═══ Dataset entries ═══
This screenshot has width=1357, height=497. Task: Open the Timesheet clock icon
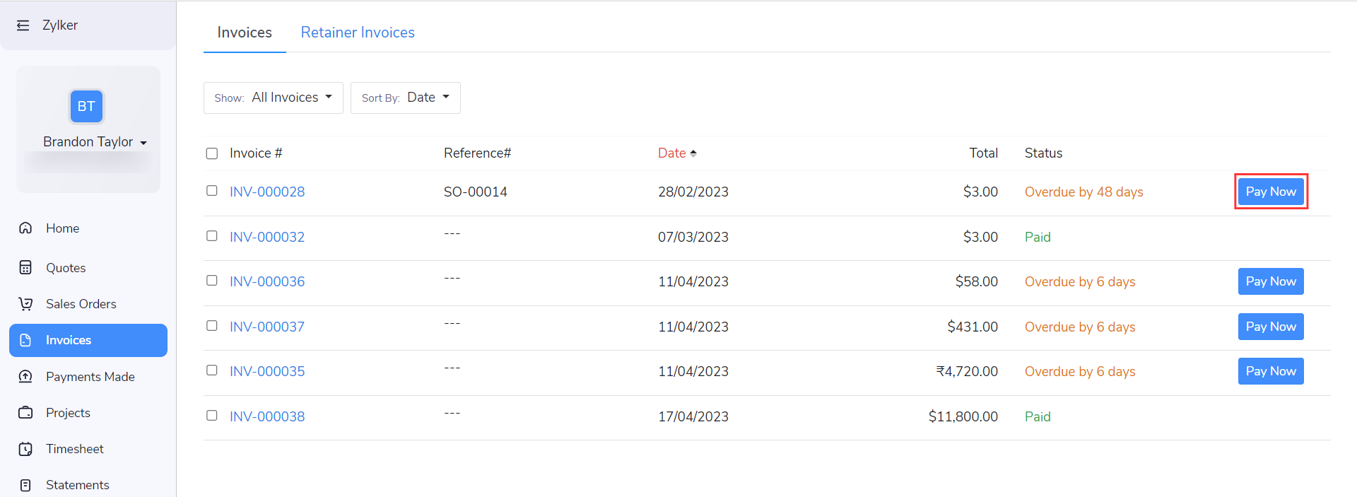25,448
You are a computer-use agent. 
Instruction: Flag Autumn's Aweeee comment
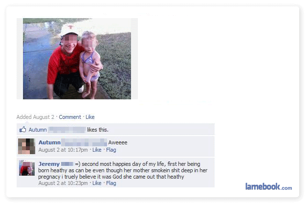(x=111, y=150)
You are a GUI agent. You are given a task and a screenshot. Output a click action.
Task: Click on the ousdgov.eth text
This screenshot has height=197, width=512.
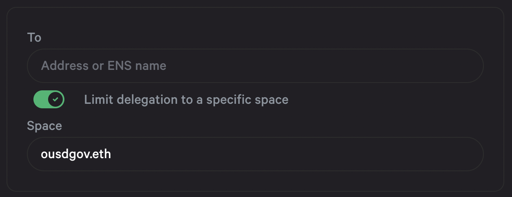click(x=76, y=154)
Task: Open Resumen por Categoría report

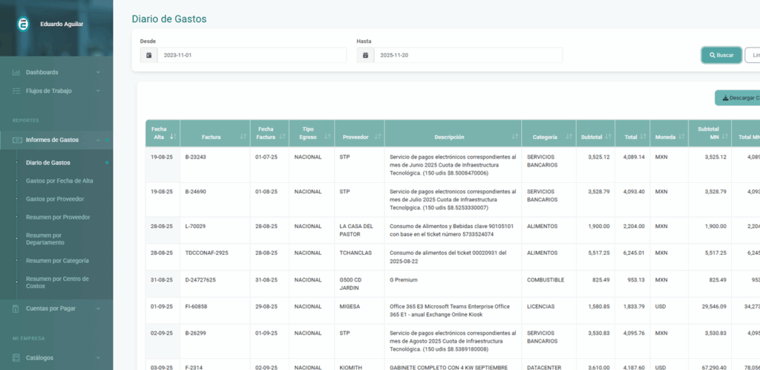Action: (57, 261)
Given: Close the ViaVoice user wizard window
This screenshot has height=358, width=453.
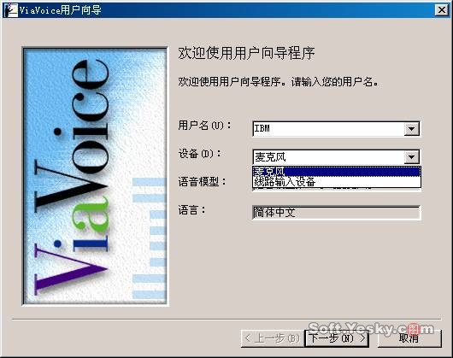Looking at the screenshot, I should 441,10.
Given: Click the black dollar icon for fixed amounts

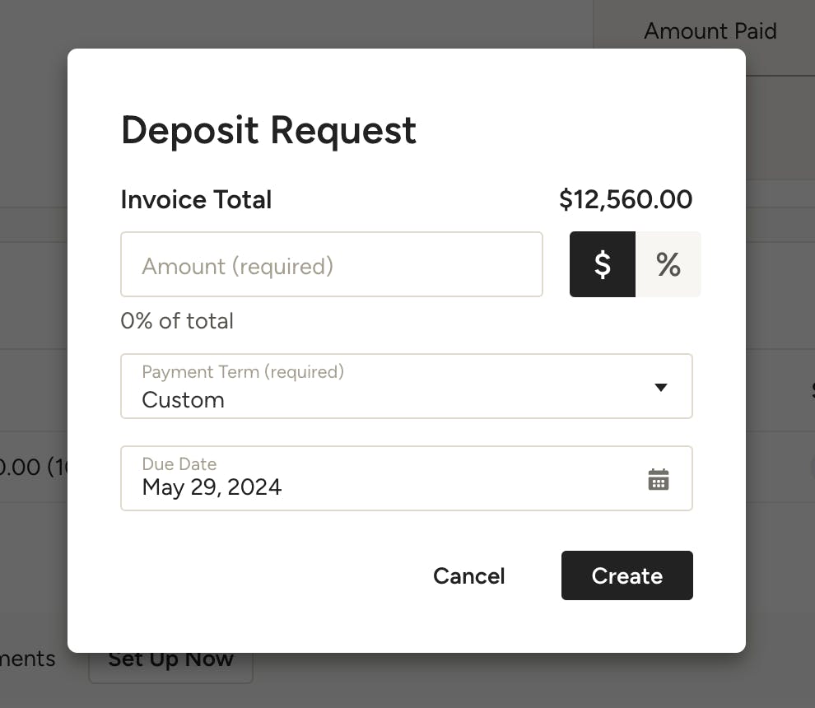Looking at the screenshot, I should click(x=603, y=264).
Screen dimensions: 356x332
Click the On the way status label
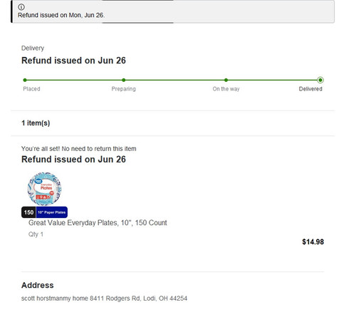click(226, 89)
═══
▸ **Stated exercise**
Edit the material from its opening line through the line containing "(x=111, y=150)", swapping "Timesheet" for "Timecard" and keeping everything else the same. Omit the pictures from your answer.

▸ **Correct result**
This screenshot has width=1357, height=497. Task: Open the Timecard clock icon
25,448
You are a computer-use agent. 
Instruction: Flag Autumn's Aweeee comment
(x=111, y=150)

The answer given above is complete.